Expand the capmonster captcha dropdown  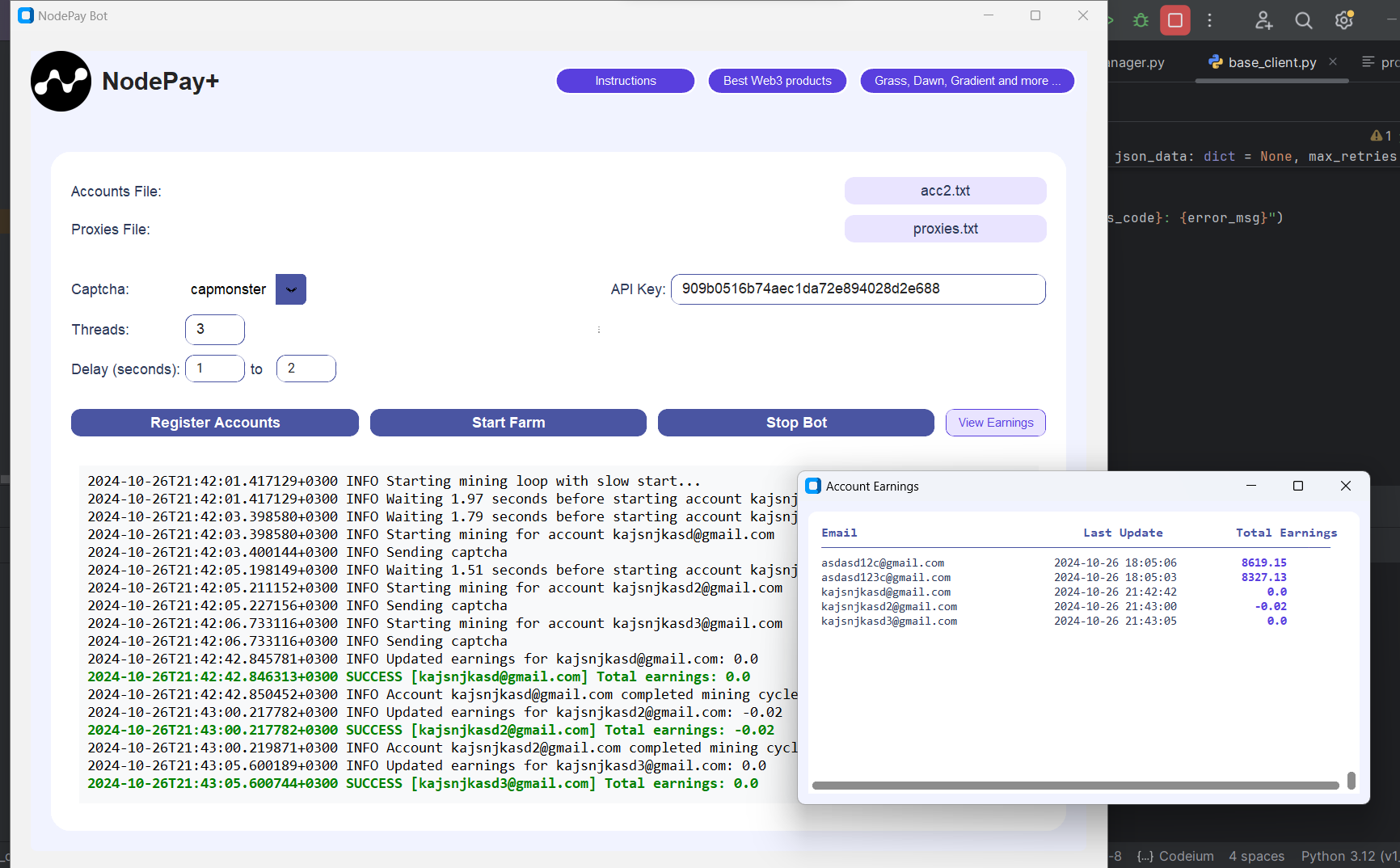(291, 289)
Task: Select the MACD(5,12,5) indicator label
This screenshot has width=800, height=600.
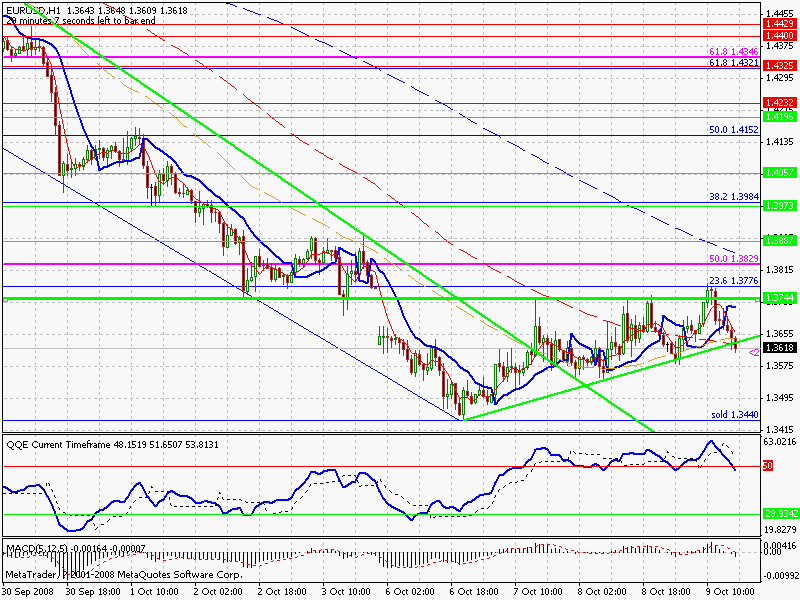Action: tap(36, 548)
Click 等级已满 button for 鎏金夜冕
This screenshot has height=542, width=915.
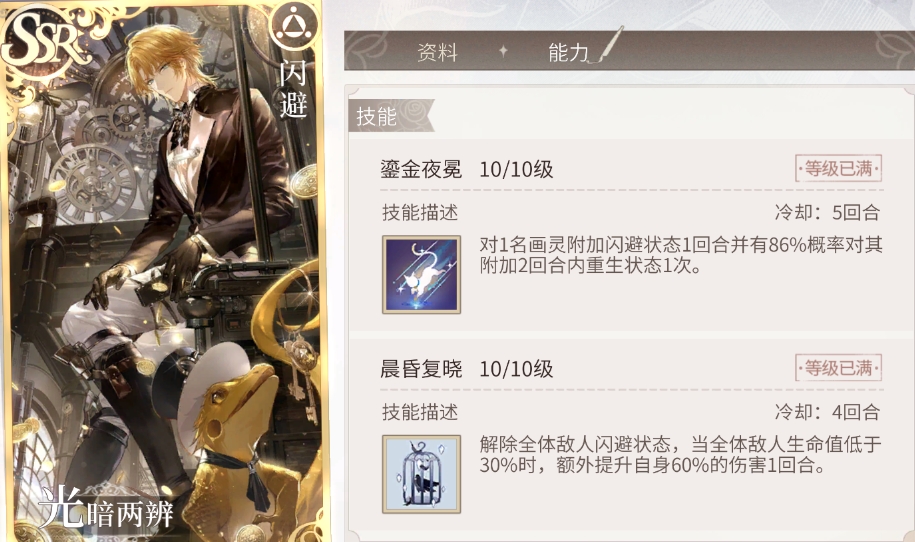click(838, 169)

__________________________________________________

## Stated task
Give back, word for word, the part of the listing that opens with the line containing "Click 等级已满 button for 鎏金夜冕" (that line included) and runs through the end of the listing. Leave the pictures out of your answer.

## Task response
Click 等级已满 button for 鎏金夜冕
This screenshot has height=542, width=915.
click(838, 169)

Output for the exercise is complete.